Sunday, October 7, 2012

Buttons of Galalith

Recently I was translating the description of one of my lovely vintage 'draft at home' patterns when I cam across a very unfamiliar word.
 Galalithe. The pattern called for the revers and cuffs of the dress to be trimmed with "Boutons en galalithe".

 It wasn't in my 30 lb. French dictionary so I googled at and low and behold, what did I find?
Buttons galore!

Galalith buttons from an online collection:

Galalith was created in 1889 when French chemist J.C. Trillat discovered the means to make casein (found in milk) insoluble by immersing it in formaldehyde. It was named Galithe (in the French)  from the Greek words for milk and stone.

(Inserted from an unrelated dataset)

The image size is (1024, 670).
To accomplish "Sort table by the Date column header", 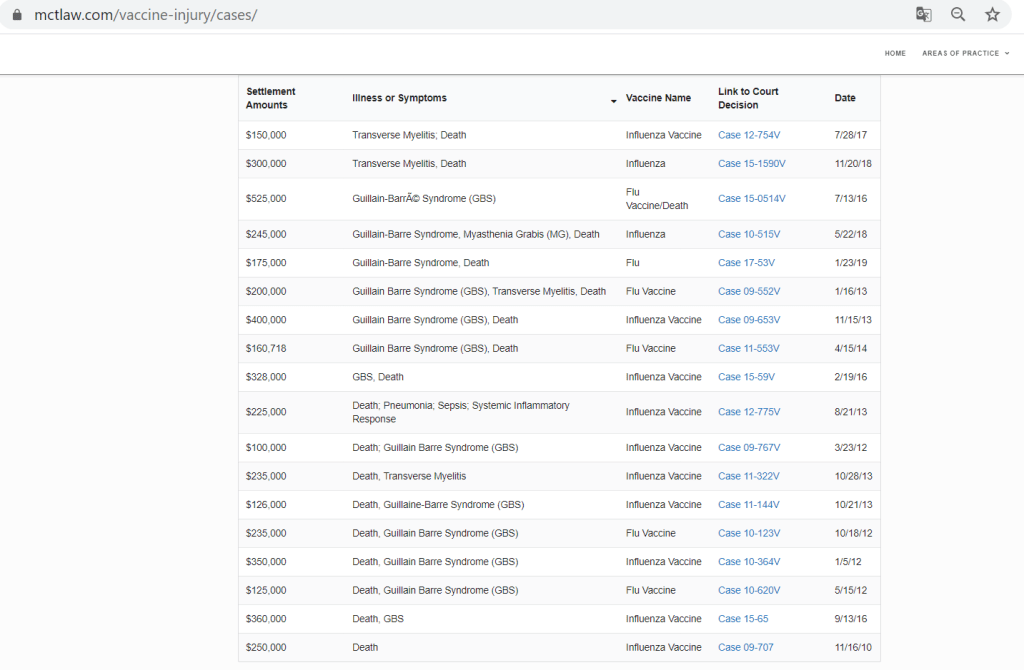I will coord(845,98).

It was very inexpensive to produce and soon became very popular in the fashion industry. It was produced into buttons, combs, buckles and fake jewels. It reached it's height of popularity in the 1930's and was even used to manufacture decorative handles for umbrellas.

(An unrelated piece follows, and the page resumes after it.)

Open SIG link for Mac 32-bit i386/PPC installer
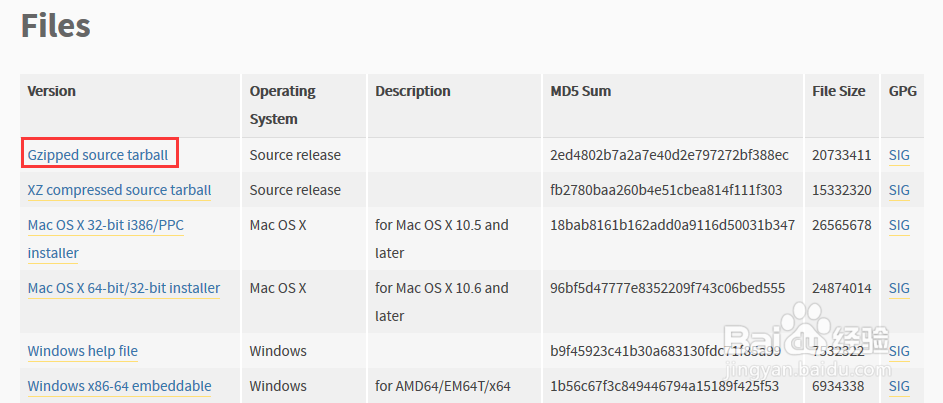Screen dimensions: 943x403 (899, 226)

 With the end of World War 2 came better and less expensive plastic production techniques and Galalith was relegated to the past along with its sister compounds Bakelite and Celluloid.

For those button collectors out there, according to an Ebay guide, it is said that Galalith (or French Bakelite) has a "wet wool" smell when it is run under hot water.

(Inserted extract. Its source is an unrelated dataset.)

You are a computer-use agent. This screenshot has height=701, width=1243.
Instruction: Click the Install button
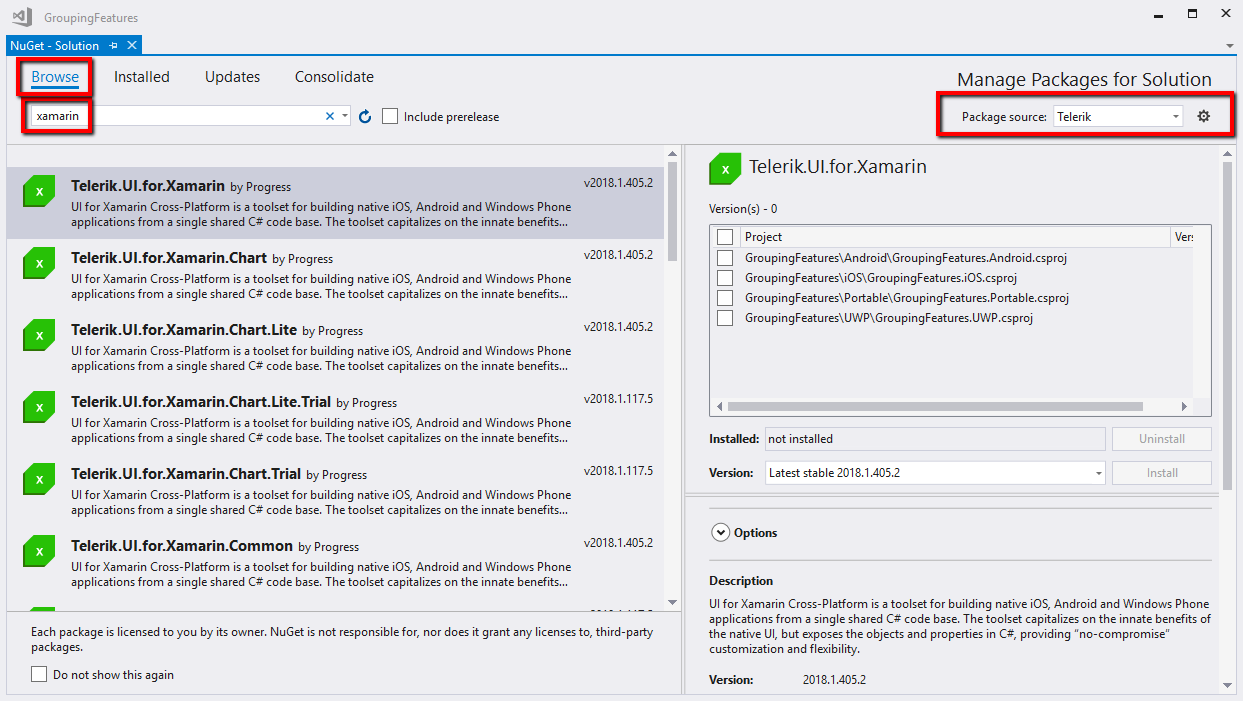coord(1161,472)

For those of you who want to know about the dress (I always ask, "But what about the dress?" ) the pattern is now available for download and looks like this!

Mrs. Depew Vintage
Ooh la la!


  1. I have read a little bit about Galalith but I've never found any galalith pieces...of course, I'm usually rubbing and sniffing for bakelite :) I can't wait to get back to sewing so I can make some of your patterns again!! x

  2. That dress is gorgeous.
    Very interesting post. I've never heard of Galalith. I'm going to start running my vintage buttons under hot water now...

  3. Another beautiful pattern! I love the collar and pockets on this dress.

  4. how neat! I love learning little tidbits like this. One of the MANY reasons I enjoy reading The Wall Street Journal or The New York Times is because they use such fancy words. I love looking them up in the dictionary and reading about their etymology and definition.